Reputation: 389
Sorry if this is a duplicate of previous question, but I couldn't find quite what I'm looking for. I'm in the process of converting a large cvs codeset (20+ repositories with 15 years of history - 10-15 GB size) to git. Much of the size is due to binaries that were committed along with the code in the past. While some of the binaries are files that can be removed completely, it's desirable to keep many of them as well as their history. However, we don't want the repo to bloat.
We are currently planning on using git-fat to store the binaries, but I'm in the process of writing a script to automatically convert the files. My first step is to just try to identify all the files in the repo (included deleted files) which are binaries. Are there any simple approaches to accomplishing this? Thanks for your help
Edit
I actually think I found a reasonable approach where I just run
git log --numstat <first commit hash> HEAD
This prints out a list of all the files with two columns in front, the first contains the number of changes to the file (I'm not sure if it's in bytes or lines). But the important parts is for binary files it is '-'. By selecting lines with this tag, and "uniqueing" them, I believe I get the complete list of binary files.
Are there any flaws with this strategy?
Upvotes: 17
Views: 6597
Reputation: 5320
tldr;
git log --all --numstat \
| grep '^-' \
| cut -f3 \
| sed -E 's|(.*)\{(.*) => (.*)\}(.*)|\1\2\4\n\1\3\4|g' \
| sort -u
Explanation:
The git-log
option --numstat
shows number of added and deleted lines in decimal notation and pathname without abbreviation, to make it more machine friendly. For binary files, outputs two - instead of saying 0 0.
Source: https://git-scm.com/docs/git-log, emphasis mine
This produces output entries like the following:
commit 0123456789012345678901234567890123456789
Author: Joe Example <[email protected]>
Date: Thu Mar 9 15:33:29 2017 +0000
edit Dockerfile, add assets/foobar.jpg
1 1 Dockerfile
- - assets/foobar.jpg
The grep '^-'
matches lines with a leading hyphen, the cut -f3
prints the third tab-delimited field, and the
sed -E 's|(.*)\{(.*) => (.*)\}(.*)|\1\2\4\n\1\3\4|g'
detects files that have been moved/renamed and prints both the source and destination; e.g., it would change this:
path/to/{foo => bar}/my-document.pdf
to this:
path/to/foo/my-document.pdf
path/to/bar/my-document.pdf
Finally, the sort -u
will accumulate, sort, and uniquify the list of paths.
EDIT: This answer assumes the existence of a sed
that supports extended regular expressions and capture groups; e.g., https://www.gnu.org/software/sed/ .
Upvotes: 15
Reputation: 485
One of the contributors to git-fat here.
If you're primarily concerned about the size of the file, and not specifically the type, then git-fat has a find
command which allows you to find all the files in the git repository over a given size.
I currently contribute to cyaninc's fork, but both versions (Jed's and Cyan's) have the find command.
Also check out the retroactive import section on the READMEs.

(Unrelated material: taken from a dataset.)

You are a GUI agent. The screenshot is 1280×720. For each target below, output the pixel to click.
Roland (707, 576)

Both versions also support that as well.
Upvotes: 2
Reputation: 8305
One solution would be to iterate through all revisions, get all files from each revision, get content of each file and then get a type of each file, so...

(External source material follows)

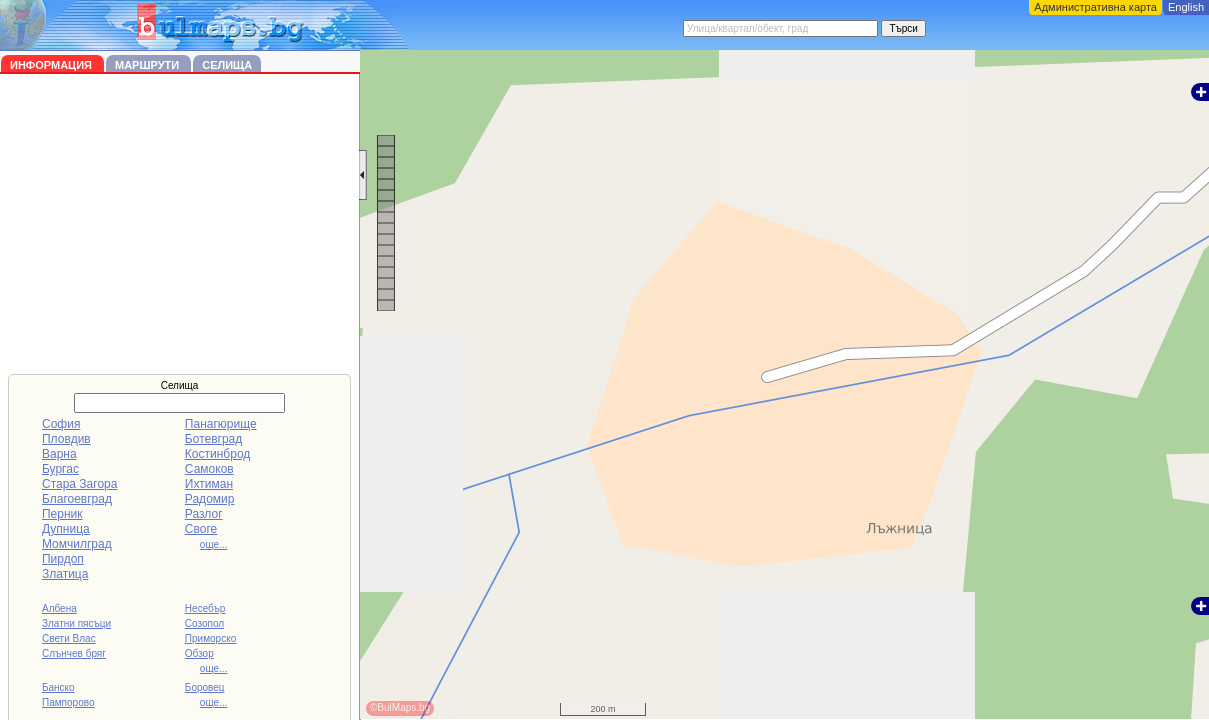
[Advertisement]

Here is how you can get list of all revisions:
$ git rev-list HEAD
32a9b9158d73dc80b355993a5a5f8fc49ae25334
9946574838bf5f984f5f4a19b2fc524f0a60378c
3f82a5dcecde0028da21fb266c1bbd7e9ec762ec
...
Here is how you can get a list of all files in a revision:
$ git ls-tree -r 32a9b9158d73dc80b355993a5a5f8fc49ae25334
100644 blob dcf290b1a99a8d2535b8aa8f85702cd1b7fac6e8 .gitignore
100644 blob e69de29bb2d1d6434b8b29ae775ad8c2e48c5391 README
You can get content of each file by providing blob of each file in each revision using
git show:
$ git show dcf290b1a99a8d2535b8aa8f85702cd1b7fac6e8
.gitignore
*.pyc
rm_pyc.sh
aima/**/*.pyc
.idea
To test if a file is binary or not you can use /bin/file:
git show dcf290b1a99a8d2535b8aa8f85702cd1b7fac6e8 > file
/bin/file file
file: ASCII text
Upvotes: 1